Numerical methods for unsteady conjugate heat transfer

The aviation and energy industries are heavily dependent on gas turbines and devolve great efforts at reducing their impact. A key objective is enhancing turbine performance and efficiency, which requires advanced cooling systems. Computational fluid dynamics (CFD) is widely used to simulate turbomachinery flows, but detailed simulations remain prohibitively expensive for gas turbine design. Low-fidelity simulations, in which most of the flow complexity is modelled or averaged, remain the industry standard but result in inaccuracies.
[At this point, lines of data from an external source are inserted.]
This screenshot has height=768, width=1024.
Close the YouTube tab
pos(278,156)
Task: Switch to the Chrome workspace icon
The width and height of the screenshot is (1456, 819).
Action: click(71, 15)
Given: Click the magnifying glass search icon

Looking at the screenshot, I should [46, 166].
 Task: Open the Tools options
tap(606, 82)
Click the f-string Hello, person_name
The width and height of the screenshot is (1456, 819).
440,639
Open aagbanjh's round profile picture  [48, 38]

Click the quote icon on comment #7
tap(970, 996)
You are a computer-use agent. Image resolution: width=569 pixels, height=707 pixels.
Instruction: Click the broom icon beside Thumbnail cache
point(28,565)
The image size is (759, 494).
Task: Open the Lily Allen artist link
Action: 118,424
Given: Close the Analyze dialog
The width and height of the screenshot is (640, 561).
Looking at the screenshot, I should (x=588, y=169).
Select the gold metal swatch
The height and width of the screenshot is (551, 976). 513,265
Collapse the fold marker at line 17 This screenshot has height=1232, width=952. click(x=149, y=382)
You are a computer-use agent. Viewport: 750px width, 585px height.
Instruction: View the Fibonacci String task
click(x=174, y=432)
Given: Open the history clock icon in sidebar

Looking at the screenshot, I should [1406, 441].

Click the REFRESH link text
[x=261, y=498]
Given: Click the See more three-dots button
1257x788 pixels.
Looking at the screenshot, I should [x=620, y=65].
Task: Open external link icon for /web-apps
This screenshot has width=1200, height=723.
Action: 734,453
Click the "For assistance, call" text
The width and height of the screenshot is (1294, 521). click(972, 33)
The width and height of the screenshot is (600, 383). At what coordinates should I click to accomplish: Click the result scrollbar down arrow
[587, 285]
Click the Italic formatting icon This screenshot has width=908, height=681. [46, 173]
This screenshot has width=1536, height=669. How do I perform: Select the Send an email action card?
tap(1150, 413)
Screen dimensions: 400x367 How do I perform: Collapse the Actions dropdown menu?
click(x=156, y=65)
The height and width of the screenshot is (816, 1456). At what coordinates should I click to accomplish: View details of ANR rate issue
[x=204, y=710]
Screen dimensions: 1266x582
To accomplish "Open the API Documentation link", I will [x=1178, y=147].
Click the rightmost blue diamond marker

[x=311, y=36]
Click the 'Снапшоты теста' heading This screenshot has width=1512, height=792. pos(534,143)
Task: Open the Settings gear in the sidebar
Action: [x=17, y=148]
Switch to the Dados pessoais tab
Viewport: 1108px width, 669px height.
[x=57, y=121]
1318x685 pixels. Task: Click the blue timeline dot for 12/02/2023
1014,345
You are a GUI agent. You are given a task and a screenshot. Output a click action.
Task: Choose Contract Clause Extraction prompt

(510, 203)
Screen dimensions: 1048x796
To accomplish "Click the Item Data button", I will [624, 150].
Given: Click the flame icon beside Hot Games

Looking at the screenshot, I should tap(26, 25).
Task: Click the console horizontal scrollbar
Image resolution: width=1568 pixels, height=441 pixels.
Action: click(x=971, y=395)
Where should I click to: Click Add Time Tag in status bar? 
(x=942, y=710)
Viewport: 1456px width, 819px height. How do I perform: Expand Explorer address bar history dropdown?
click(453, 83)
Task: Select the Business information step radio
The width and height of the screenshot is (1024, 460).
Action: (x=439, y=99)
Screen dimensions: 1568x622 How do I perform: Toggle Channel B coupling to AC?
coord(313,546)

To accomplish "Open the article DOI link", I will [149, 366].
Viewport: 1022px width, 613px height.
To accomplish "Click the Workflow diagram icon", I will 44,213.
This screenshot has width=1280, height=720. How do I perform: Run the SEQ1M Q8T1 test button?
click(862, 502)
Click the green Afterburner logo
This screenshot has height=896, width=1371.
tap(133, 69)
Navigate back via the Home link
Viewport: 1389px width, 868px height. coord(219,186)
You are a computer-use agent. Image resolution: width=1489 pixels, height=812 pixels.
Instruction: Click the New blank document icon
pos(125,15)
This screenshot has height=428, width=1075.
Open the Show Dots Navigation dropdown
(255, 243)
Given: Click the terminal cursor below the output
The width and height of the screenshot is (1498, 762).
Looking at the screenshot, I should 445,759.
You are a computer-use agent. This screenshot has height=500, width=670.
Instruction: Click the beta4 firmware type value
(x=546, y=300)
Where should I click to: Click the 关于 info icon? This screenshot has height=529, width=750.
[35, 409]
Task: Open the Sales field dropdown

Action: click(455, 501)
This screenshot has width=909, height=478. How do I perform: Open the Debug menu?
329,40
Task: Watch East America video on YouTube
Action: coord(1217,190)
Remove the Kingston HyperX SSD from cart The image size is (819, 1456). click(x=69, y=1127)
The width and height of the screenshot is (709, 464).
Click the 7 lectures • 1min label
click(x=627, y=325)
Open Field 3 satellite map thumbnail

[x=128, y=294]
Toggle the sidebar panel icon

Because of that, additional experimental work and larger safety factors are required to ensure turbine integrity. Better predictions can be obtained by jointly simulating the fluid flow across the turbine and the heat conduction in its blades (called conjugate heat transfer or CHT), but a significant time-scale disparity between aerodynamic phenomena and unsteady solid conduction typically restricts its use. Methods have been developed that can accelerate the computation time of the flow field by up to 2 orders of magnitude by treating it in the frequency rather than time domain. The Favre-averaged non-linear harmonic (FNLH) method developed by Prof di Mare's research group is a prime example. Its formulation opens opportunities for treating the solid conduction problem in a similar approach to the fluid flow, which could discard the time-scale disparity issue and make unsteady CHT simulations viable for academic and industry use. This project focuses on extending FNLH to unsteady CHT problems and assess the academic and industrial viability of the developed frequency-domain method.